Y es que las estadísticas no engañan y reflejan esta doble realidad a la perfección: el equipo madridista es el club de las grandes ligas que más ocasiones claras genera, alcanzando las 27 en lo que va de campaña, pero a su vez encabeza el ranking negativo con 19 opciones manifiestas desperdiciadas. Una efectividad muy pobre para un vestuario acostumbrado a decidir choques por pura pegada.
La falta de puntería ya ha costado puntos al Real Madrid
Este problema de efectividad se ha hecho evidente en los dos últimos partidos del equipo de José Mourinho. El primero de ellos ocurrió en La Cartuja frente al Real Betis. El equipo se marchó de vacío y acabó perdiendo contra toda lógica por culpa de esa falta de acierto de cara a puerta. De hecho, Mourinho ya dijo en rueda de prensa que prefería ganar a jugar bien y generar, que fue literalmente lo que ocurrió.

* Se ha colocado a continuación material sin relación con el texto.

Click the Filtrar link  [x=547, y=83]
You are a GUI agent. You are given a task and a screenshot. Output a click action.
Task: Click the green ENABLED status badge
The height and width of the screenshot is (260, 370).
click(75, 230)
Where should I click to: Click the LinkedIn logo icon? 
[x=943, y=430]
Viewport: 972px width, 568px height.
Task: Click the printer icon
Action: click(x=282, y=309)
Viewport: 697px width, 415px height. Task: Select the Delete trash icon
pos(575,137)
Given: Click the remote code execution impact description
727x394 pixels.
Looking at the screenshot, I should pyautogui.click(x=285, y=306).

Frente al Inter de Milán, el Real Madrid se puso por delante al descanso con un resultado parcial del 2-0, lo que hacía presagiar una gran noche en clave madrisita. Sin embargo, los madrileños dejaron vivos a los nerazzurros fallando varias ocasiones y dejando sin sentenciar al equipo transalpino. Algo que provocó que se terminase metiéndose en el partido con un gol de Lautaro Martínez.

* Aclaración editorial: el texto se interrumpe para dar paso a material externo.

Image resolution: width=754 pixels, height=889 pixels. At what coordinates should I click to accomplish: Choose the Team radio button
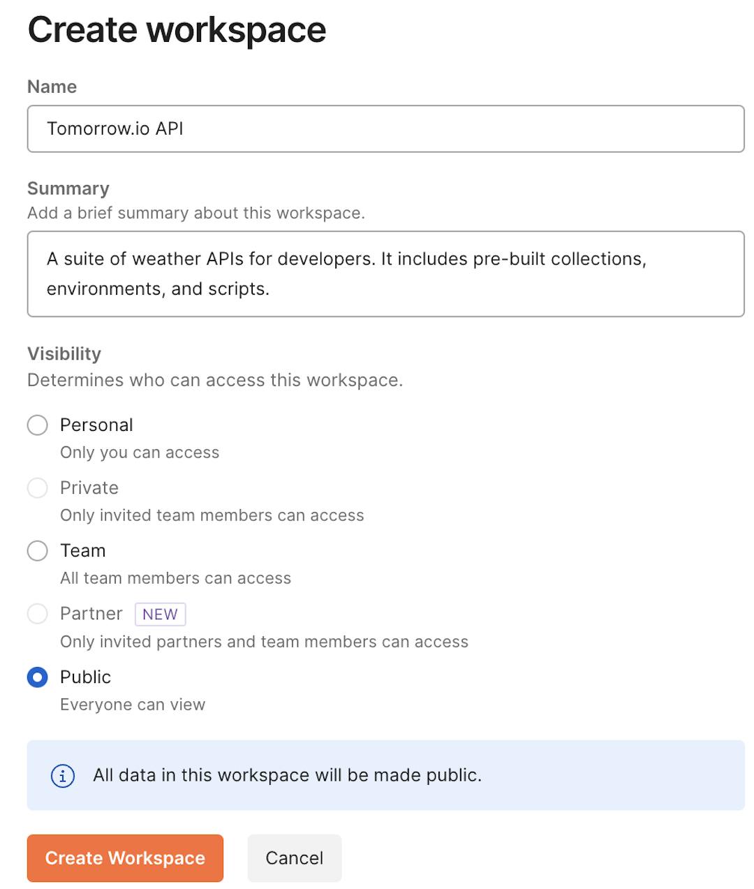tap(38, 551)
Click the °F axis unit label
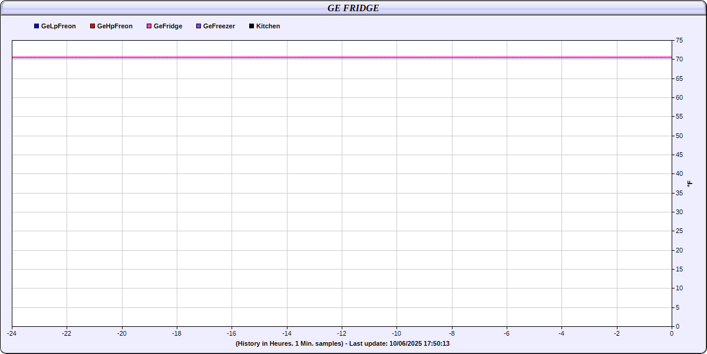Image resolution: width=707 pixels, height=354 pixels. tap(690, 183)
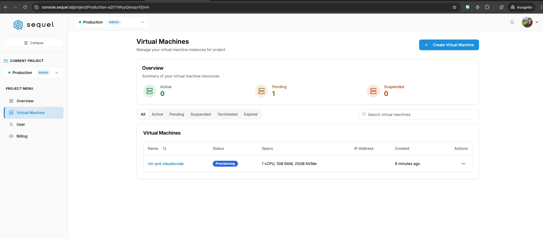Open the user avatar account menu
This screenshot has width=543, height=239.
(530, 22)
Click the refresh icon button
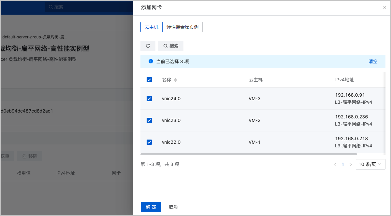This screenshot has height=216, width=391. pyautogui.click(x=148, y=46)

Courtois salvó los muebles en una noche de sufrimiento
Dejar al rival con vida terminó costando un sufrimiento desmedido. El Inter recortó distancias y amenazó con aguar la fiesta en el Bernabéu, algo que solo pudo evitar un Thibaut Courtois estelar bajo palos. El choque, además, evidenció el sello reactivo del técnico luso, cediendo la iniciativa hasta firmar un escueto 35% de posesión, uno de los registros más bajos en la historia del club en Champions.

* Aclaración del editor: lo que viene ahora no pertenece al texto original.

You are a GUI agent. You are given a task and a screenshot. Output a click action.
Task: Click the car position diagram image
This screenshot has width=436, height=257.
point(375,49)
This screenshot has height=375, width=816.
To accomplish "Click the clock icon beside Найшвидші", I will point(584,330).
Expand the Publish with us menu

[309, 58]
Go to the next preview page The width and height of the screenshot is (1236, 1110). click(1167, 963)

El propio José Mourinho no ocultó su descontento pese a haber amarrado los tres puntos. Para el de Setúbal, renunciar a tener el esférico forma parte de su plan de repliegue y zarpazo, pero esa fórmula pierde todo el sentido si se falla el último remate y se depende de los milagros del portero. La consigna en Valdebebas para las próximas semanas está clara: hay que calibrar el punto de mira para que el caudal ofensivo se traduzca en tranquilidad.